I found a great site you have to check out, thanks to Jill Konrath at Selling to Big Companies.
It’s a slightly humorous look (read: would be more funny if it wasn’t so accurate) at the typical PR/Design agency. I love their tagline, “We do stuff.”
As we at Cre8tive Group look into a website refresh, this is be one example that I will hold up as what to stay away from because it’s easier to talk about ourselves than it is to talk about what prospective customers want to hear.
Lessons:
- Keep your language simple, accurate and real-world.
- Talk about the benefits you provide, not about you or your products.
- People don’t do business with companies; people do business with people. Be likable.
“The consumer isn’t a moron. She is your wife.”
- David Ogilvy
This is an oldie but a goodie. It still rings true today. I’ve seen a lot of marketing managers frustrated by how little their target audience knows or understands about their product. This is in no way the fault of the consumer. You cannot flood customers with feature after feature and expect them to walk away understanding how those features will make their lives easier or save them money or make them money.
Today’s consumers are so savvy that even benefit-focused headlines are not getting through. Clayton Makepeace recommends that your focus on reader skepticism instead of benefit statements.
Consumers have never been morons. Each and every buyer has a need; they wouldn’t be shopping if they didn’t. Marketing staff need to do a better job of addressing the need, satisfying skeptics, and differentiating themselves in order to succeed in today’s tough & evolving economy.
I learned that Six Flags spent $72,000,000 on Mr. Six, the dancing man. The ads score very well with the audience. Unfortunately, Six Flags reports that they saw NO increase in attendance or additional revenue. Doner Advertising created a huge stir with these ads (including a lot of rumors on who the actor was – a little birdie told me that it’s a young woman in makeup), but after zero ROI, Six Flags has decided to drop the campaign. This is another example of mass market advertising not showing a return.
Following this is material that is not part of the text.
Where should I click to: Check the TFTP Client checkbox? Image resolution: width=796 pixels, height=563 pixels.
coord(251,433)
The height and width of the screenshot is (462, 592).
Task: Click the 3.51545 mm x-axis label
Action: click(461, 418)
Even though ad recollection and satisfaction were high, they did not entice anyone to actually go to the themeparks.
I cannot imagine being the CMO or VP of Marketing at Six Flags with my Board of Directors and CFO staring at the $72M hole in the P&L. He/she has to be running scared. I wonder who was driving the media mix choices. Did Six Flags run the show or did they rely too heavily on Doner? I wonder what they nixed in order to launch the massive TV campaign. They spread the media across a lot of different mediums (tv, outdoor, online, print, etc…), but I wonder if Six Flags knows which mediums worked best for the brand. I wonder what they will do differently next time. They are a brand in trouble. They haven’t been profitable in eight years. The new CEO seems to have things on the right track, but sooner or later you have to get the word out that you’ve made improvement. You have to convince people to spend their hard earned cash with you. Rebuilding a struggling brand is tough. And I’m anxious to what they do differently this time.
Interesting post from the Small Agency Diary on AdAge…
As a former corporate America marketing manager, I too run for the hills when I meet traditional ad agency folks- even though I work for a company in a similar space. I believe that times have changed. Traditional advertising methods are not as effective as they were a decade ago. Consumers are too savvy. They are too innundated with marketing messages. They demand more control over their experiences because they know they have choices. Choice is the very reason that network TV ads are only truly effective for the very few mega-corps that have hundreds of millions of dollars for brand advertising. Unless you can match McDonalds, Pepsi, Coke, Bud Light, you will be overshadowed and likely not get the biggest bang for your buck.
Consumers are flooded with roughly 3,000 marketing impressions per day. TV, radio, outdoor, email, website, newspaper, voicemail, vehicle, vending machine, storefront, etc…. The majority of these impressions are not targeted enough to make a consumer react.
Moral of the story, no one wants to be part (read spend valuable budget dollars) of a non-effective industry. Change the game. Solve the executive’s true problems. Make them more profitable, increase employee productivity, decrease their cash cycle. These are things that traditional ad agencies have a hard time addressing. I believe there will always be a place for brand advertising, but that place in business is radically smaller than what it was a decade ago. Smaller, point-of-pain solution providers are increasing their strategic value and getting the dollars that were not spent effectively with the big ad guys.